Among the lines of data below, reproduce only those from the one with "Open the See our return policy link" through the one with "Image resolution: width=1335", exactly as they stand, both ends included.

Top of Task data

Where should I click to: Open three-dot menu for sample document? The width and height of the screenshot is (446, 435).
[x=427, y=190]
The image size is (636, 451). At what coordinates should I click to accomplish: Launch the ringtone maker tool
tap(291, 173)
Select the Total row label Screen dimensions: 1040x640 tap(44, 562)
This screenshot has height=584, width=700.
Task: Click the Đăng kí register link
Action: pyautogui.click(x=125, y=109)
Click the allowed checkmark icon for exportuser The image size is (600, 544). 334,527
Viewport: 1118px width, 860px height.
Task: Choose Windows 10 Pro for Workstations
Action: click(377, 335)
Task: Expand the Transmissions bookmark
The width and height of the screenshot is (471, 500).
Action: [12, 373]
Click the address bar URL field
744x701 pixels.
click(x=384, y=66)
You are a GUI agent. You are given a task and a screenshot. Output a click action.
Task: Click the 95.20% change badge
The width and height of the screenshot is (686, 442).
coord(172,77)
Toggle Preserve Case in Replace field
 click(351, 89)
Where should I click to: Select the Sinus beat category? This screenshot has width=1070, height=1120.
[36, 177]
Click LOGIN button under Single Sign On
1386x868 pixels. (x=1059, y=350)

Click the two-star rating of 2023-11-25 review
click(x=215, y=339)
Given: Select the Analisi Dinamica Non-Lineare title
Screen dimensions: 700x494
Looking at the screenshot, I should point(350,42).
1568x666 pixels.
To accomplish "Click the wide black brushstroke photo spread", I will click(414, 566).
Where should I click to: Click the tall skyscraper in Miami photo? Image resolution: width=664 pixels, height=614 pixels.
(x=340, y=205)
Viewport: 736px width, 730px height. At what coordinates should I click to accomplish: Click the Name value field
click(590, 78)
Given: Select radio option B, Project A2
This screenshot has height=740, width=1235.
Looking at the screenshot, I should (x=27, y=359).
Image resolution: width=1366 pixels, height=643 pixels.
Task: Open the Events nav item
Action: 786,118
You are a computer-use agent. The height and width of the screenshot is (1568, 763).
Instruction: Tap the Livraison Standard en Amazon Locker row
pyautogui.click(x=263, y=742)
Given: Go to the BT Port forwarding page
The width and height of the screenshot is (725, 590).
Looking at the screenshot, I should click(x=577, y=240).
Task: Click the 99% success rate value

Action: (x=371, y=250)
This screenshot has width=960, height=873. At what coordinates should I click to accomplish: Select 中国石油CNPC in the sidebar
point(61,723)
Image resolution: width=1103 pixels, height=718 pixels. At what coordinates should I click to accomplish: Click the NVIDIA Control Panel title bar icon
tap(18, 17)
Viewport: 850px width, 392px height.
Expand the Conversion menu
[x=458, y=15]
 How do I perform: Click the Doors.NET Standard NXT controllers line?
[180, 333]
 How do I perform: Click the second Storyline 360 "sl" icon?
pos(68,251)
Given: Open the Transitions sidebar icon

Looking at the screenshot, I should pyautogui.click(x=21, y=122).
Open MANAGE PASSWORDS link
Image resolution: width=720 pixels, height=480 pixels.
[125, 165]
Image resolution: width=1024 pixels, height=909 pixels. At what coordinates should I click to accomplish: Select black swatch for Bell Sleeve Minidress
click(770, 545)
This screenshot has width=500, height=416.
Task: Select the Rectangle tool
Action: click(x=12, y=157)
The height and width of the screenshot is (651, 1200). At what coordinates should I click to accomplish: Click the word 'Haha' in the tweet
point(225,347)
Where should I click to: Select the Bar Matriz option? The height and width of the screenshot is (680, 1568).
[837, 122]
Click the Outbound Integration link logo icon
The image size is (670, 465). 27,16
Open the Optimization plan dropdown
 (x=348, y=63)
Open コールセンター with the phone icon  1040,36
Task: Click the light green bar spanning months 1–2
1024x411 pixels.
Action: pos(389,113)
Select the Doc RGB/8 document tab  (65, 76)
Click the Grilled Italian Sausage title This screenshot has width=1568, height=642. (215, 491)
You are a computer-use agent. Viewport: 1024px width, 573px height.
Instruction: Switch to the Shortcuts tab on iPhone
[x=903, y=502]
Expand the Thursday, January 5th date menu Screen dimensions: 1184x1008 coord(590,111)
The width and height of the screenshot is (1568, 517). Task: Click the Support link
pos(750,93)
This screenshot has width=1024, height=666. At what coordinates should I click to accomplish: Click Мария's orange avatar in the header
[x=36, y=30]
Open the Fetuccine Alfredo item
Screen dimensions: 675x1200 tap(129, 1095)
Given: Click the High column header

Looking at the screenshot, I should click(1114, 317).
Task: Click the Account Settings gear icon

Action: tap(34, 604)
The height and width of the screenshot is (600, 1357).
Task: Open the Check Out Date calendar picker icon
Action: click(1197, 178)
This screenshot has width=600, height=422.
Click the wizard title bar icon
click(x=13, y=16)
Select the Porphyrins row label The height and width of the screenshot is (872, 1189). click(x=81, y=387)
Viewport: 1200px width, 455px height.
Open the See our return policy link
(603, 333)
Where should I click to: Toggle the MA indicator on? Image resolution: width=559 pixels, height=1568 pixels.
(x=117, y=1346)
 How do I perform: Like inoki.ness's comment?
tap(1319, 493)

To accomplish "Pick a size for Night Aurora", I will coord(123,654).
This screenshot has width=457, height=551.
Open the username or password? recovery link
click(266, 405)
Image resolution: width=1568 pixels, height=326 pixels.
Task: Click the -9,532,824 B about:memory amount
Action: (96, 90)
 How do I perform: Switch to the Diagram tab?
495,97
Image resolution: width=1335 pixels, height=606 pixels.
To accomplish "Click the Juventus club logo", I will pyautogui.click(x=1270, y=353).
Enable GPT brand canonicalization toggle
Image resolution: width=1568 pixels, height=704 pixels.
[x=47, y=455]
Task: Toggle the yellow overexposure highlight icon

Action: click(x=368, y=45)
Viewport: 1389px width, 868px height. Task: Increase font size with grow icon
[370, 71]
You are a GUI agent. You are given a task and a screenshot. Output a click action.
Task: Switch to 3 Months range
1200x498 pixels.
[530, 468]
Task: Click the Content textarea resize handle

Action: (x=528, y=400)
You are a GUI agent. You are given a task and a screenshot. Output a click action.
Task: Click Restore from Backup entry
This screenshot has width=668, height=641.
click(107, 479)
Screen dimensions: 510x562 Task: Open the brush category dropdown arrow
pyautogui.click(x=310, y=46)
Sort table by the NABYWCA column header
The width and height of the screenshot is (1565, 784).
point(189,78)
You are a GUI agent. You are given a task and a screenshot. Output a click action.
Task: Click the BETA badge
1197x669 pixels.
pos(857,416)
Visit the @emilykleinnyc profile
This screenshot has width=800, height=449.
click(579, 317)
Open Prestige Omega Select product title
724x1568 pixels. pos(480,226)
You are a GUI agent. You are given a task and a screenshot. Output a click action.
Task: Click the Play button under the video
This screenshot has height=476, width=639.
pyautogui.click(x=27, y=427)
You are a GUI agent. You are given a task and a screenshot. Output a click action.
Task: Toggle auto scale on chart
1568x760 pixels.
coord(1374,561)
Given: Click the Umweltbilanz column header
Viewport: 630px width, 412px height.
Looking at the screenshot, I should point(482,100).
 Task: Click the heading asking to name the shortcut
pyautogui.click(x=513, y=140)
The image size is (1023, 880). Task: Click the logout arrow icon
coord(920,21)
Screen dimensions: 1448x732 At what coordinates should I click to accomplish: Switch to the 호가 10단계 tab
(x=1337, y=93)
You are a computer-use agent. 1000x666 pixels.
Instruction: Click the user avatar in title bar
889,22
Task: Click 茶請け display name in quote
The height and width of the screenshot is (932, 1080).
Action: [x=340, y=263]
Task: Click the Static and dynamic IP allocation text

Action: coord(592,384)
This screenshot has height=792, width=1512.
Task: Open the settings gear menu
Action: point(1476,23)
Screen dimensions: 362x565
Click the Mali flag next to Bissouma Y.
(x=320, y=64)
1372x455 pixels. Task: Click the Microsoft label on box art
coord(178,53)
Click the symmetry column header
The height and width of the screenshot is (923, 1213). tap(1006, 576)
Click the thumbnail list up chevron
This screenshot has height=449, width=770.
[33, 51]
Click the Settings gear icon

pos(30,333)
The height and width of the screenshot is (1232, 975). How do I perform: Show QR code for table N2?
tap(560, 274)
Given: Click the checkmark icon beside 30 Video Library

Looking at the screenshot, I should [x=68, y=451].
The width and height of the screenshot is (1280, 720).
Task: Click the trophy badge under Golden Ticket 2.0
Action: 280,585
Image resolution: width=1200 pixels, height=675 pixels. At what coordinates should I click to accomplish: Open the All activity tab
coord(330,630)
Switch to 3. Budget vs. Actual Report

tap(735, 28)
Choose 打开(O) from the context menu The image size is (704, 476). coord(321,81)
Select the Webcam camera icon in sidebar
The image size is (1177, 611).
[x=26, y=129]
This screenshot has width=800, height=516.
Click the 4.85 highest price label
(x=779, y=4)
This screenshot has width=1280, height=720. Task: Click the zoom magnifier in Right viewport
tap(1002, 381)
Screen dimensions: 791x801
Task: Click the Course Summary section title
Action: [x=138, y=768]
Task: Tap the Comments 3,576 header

Bottom of Task data

Response area:
Open the See our return policy link
(603, 333)
Where should I click to: Toggle the MA indicator on? Image resolution: width=559 pixels, height=1568 pixels.
(x=117, y=1346)
 How do I perform: Like inoki.ness's comment?
tap(1319, 493)

To accomplish "Pick a size for Night Aurora", I will coord(123,654).
This screenshot has width=457, height=551.
Open the username or password? recovery link
click(266, 405)
Image resolution: width=1568 pixels, height=326 pixels.
Task: Click the -9,532,824 B about:memory amount
Action: (96, 90)
 How do I perform: Switch to the Diagram tab?
495,97
Image resolution: width=1335 pixels, height=606 pixels.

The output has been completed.